Work item: Find the line containing "Where should I", then return it and every line after it through the end of the records, exactly. Leave out pictures.

Records drawn from a dataset

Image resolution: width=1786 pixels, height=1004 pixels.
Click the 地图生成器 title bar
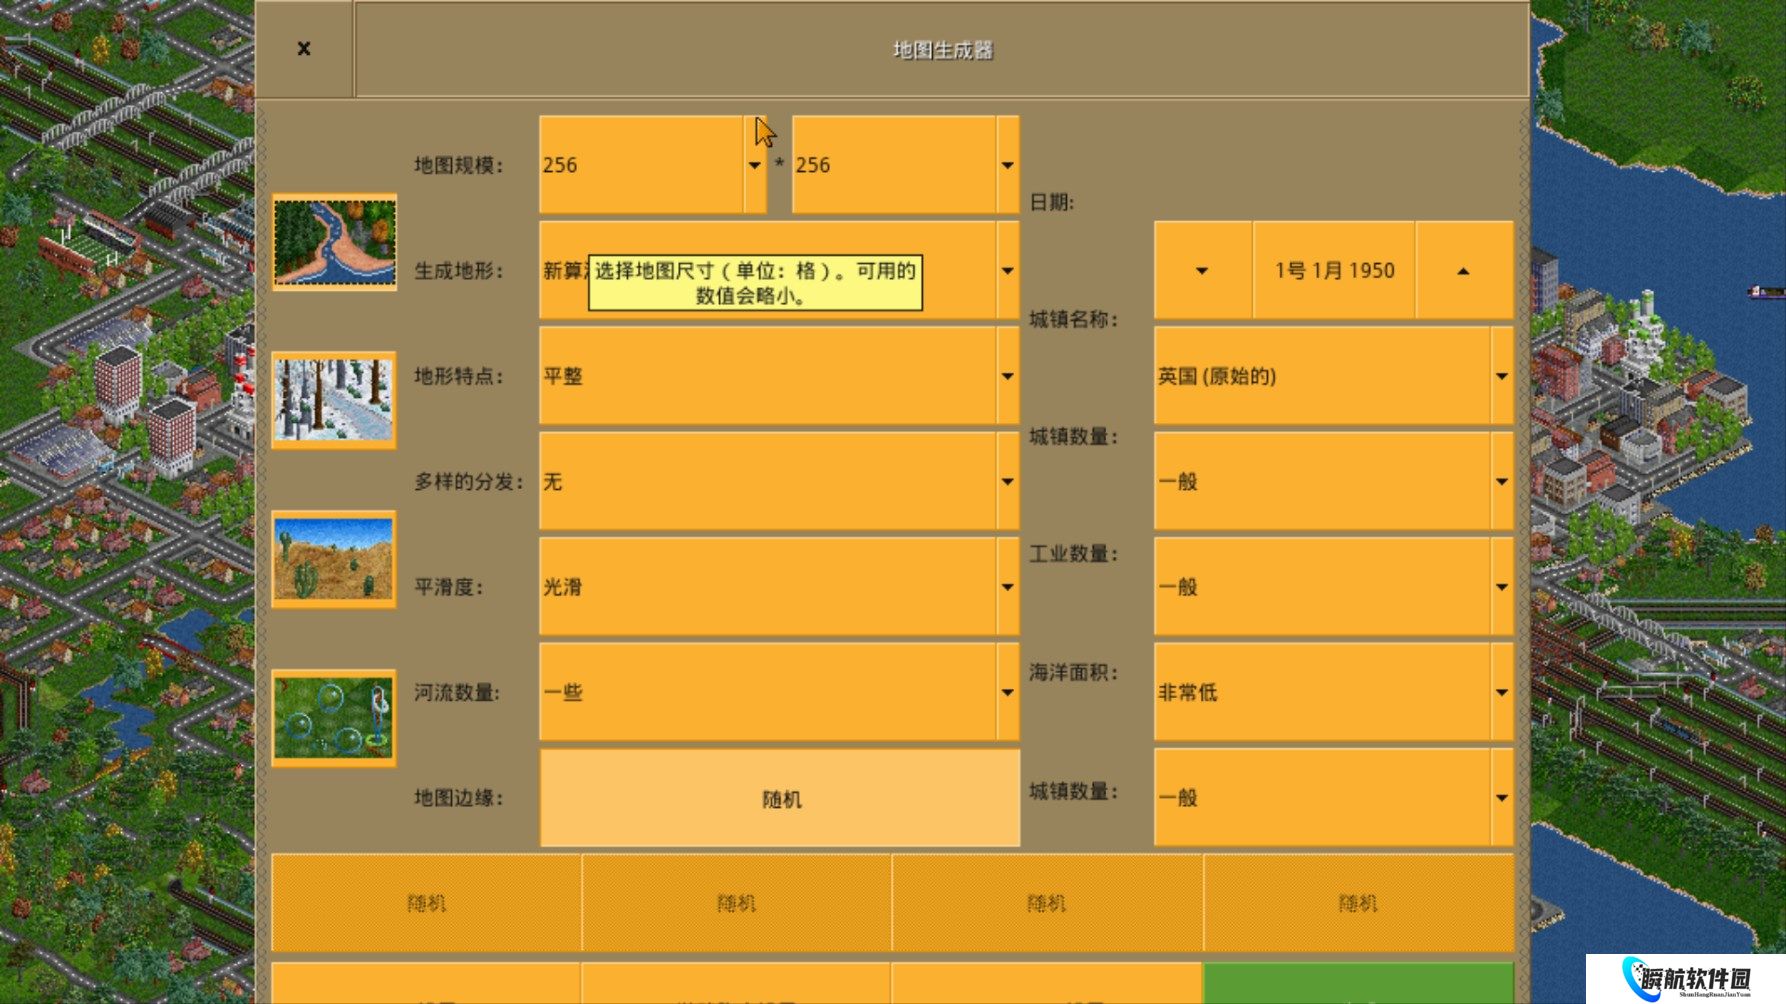point(941,50)
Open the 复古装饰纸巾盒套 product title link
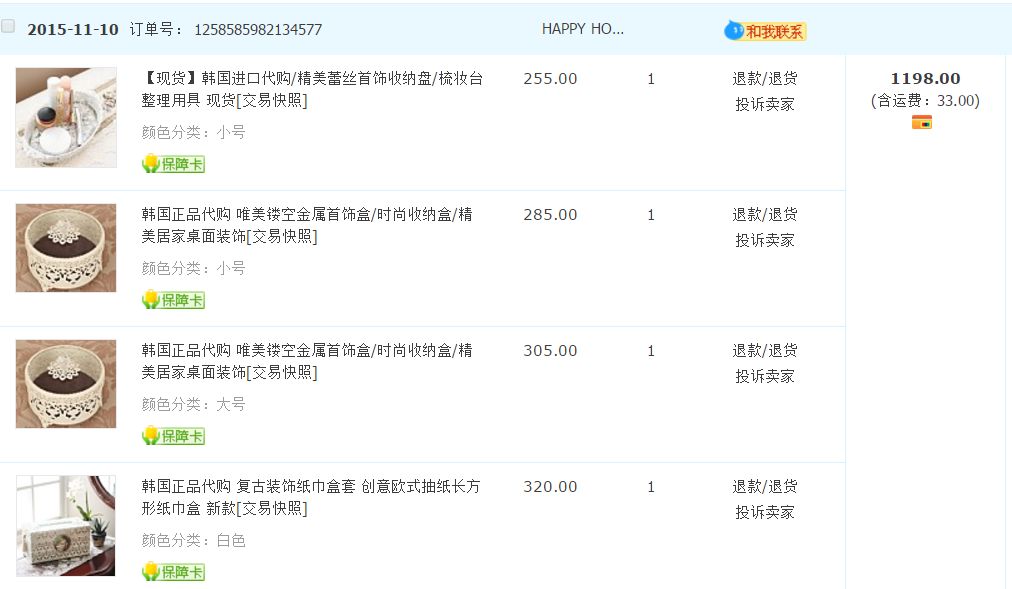The height and width of the screenshot is (589, 1012). [310, 497]
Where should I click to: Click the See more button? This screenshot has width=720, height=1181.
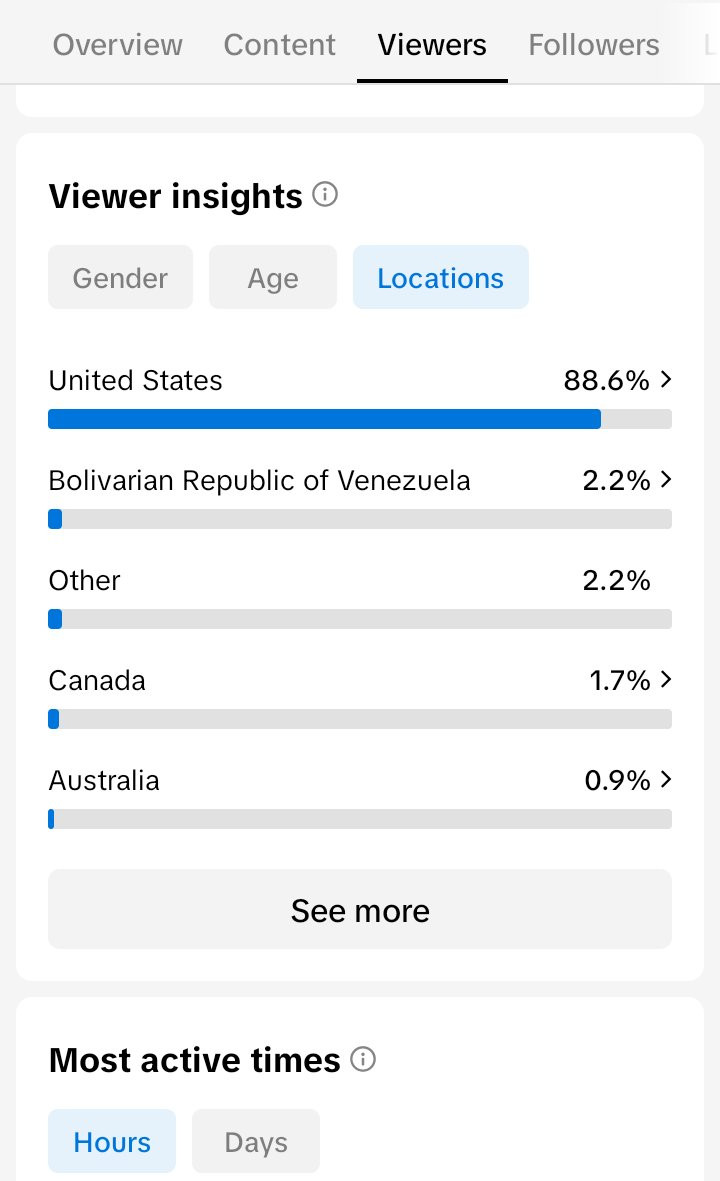coord(360,909)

Response:
Where should I click to: Click the See more button? This screenshot has width=720, height=1181.
coord(360,909)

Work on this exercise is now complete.